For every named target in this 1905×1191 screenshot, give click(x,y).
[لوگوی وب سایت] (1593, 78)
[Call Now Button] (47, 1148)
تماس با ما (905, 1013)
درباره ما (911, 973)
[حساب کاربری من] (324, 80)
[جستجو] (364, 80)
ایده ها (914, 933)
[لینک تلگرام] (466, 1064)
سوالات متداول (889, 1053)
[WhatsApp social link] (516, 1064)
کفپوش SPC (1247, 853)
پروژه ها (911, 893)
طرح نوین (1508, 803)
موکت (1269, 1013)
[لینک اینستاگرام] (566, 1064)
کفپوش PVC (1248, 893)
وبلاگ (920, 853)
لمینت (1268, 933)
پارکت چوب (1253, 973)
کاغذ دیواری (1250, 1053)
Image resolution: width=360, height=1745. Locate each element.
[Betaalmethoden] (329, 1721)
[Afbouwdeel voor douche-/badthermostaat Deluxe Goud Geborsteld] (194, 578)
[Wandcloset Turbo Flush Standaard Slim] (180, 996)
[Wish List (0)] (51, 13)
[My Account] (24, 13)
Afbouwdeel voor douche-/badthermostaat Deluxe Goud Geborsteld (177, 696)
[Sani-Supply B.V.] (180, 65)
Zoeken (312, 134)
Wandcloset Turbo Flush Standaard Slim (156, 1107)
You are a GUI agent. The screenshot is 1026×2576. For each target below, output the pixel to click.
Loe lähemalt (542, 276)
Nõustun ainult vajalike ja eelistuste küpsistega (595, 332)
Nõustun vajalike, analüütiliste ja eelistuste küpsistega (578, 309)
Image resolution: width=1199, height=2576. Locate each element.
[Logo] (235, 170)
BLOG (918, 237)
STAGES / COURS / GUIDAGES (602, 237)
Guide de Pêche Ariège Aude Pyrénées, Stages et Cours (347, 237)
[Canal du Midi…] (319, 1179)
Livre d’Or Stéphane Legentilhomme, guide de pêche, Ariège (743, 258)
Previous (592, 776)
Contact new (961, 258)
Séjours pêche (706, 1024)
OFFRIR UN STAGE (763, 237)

________________________________________

* **EXERCISE GOAL**
State only the number of lines above that contain the word "resolution".

* **TASK RESULT**
2